Richard Gibson flies the flag for Britain in Chairman's Sprint with Wellington
JA McGrath on the key figures who could shape the Champions Day action
English-born trainer who was quick to make his name after taking out a licence at Chantilly. Early in his career, he won the Group 1 Prix Marcel Boussac with Lady Of Chad and then embarked on a successful international campaign with Doctor Dino, who won the Hong Kong Vase in consecutive years as well as the Man o’War Stakes in the US.
Gibson, 51, is in his tenth season in Hong Kong and is notable for his handing of high-quality horses. He won the Hong Kong Derby and Hong Kong Cup with Akeed Mofeed, while he saddled Gold-Fun to take the Chairman’s Sprint Prize, the race he targets this year with Wellington.
Gold-Fun progressed to run second in the Diamond Jubilee Stakes at Royal Ascot in 2016, nearly providing Gibson with a career highlight.
Wellington, who has an impressive six wins from nine starts, turned in a rare disappointing run when fifth in the Sprint Cup at Sha Tin this month and attempts to return to the winner’s spot in his biggest assignment yet.
Third behind Christophe Lemaire in the JRA jockeys’ title race, the 31-year-old gave up Group 1 rides at home to maintain the partnership with Daring Tact, the first unbeaten winner of the Japanese Fillies’ Triple Crown. They lead a strong visiting challenge in the QEII Cup.

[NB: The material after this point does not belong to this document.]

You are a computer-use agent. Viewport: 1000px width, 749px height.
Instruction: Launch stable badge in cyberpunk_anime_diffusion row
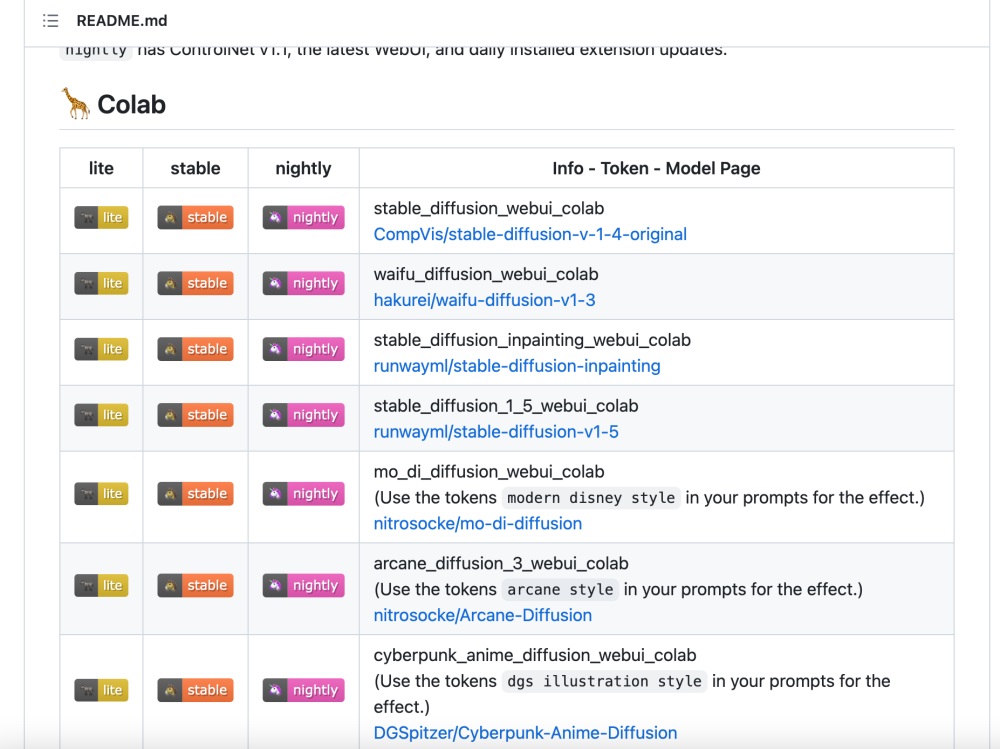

Matsuyama has arrived relatively late at the top table. He rode his first Classic winner in 2017 and it was his association with Daring Tact that propelled him to prominence and secured him better rides. As well as the filly’s Classic-winning exploits, she finished third in last year’s Japan Cup. This is Matsuyama’s first experience of Sha Tin and he sought the advice of Lemaire and Yutaka Take on how best to ride the track.
Japanese raiders have a fine record at this meeting. Notable winners include Win Bright, Neorealism, Rulership and Eishin Preston. The flight time from Tokyo to Hong Kong is much shorter than for most other visitors and that makes it an appealing destination for the Japanese.
Formerly a journeyman jockey who became one of the success stories of the HKJC’s policy of fostering local talent. After a thorough grounding as an assistant, Lui, 62, was granted a training licence in the 1990s and has been training for 25 years. It has taken that time for him to find his ‘horse of a lifetime’ in Golden Sixty, who boasts a record of 16 from 17 as he tackles the Champions Mile.
Lui earned much praise for preparing the son of Medaglia D’Oro to win last year’s Four-Year-Old Triple Crown, culminating in the Hong Kong Derby. He has returned as good as ever this season, although he had to dig deep to win the Hong Kong Gold Cup in February.
As the end of a memorable season, Lui finished third to Ricky Yiu in the trainers’ championship last year. The quality of horse in his stable has risen significantly in recent seasons.
The Brazilian has been a sensation in the saddle everywhere he has travelled. He has ridden eight winners on the card at Sha Tin, Kranji in Singapore and, earlier in his career, at Cidade Jardim in Sao Paulo.
Three-times Hong Kong champion Moreira, 37, has been in great form this season in his quest to win back the jockeys’ crown from Zac Purton. In December last year, Moreira became only the third jockey to register 1,000 winners in Hong Kong.
He predicts the championship will “go right down to the wire”. He built up a lead of 31 wins over Purton but the Australian has whittled that to 14 going into Champions Day. “He’s clipping my heels,” Moreira says.
The Magic Man put behind him a failed attempt to ride permanently in Japan in 2018 and has regained the admiration and respect built up prior to that disastrous episode. It is Japan which supplies him with his best chance of a feature win on Danon Smash in the Chairman’s Sprint Prize.
The dynamic Queenslander is the defending champion and determined to hold on to the jockeys’ title, which he won last year for the fourth time. He has been riding in brilliant form, with multiple winners at a string of meetings and is eating into the lead established by Moreira.
Purton, 38, has several remarkable achievements to his credit, but most newsworthy is that two seasons ago his mounts won a staggering £23.4m in prize-money in a single season, a record likely to stand for some time.
He enjoyed a long association with record-breaker Beauty Generation, who was retired earlier this season, and he also has a lasting link to Exultant, who will attempt back-to-back wins in the QEII Cup. Exultant is the best of his feature rides at the meeting.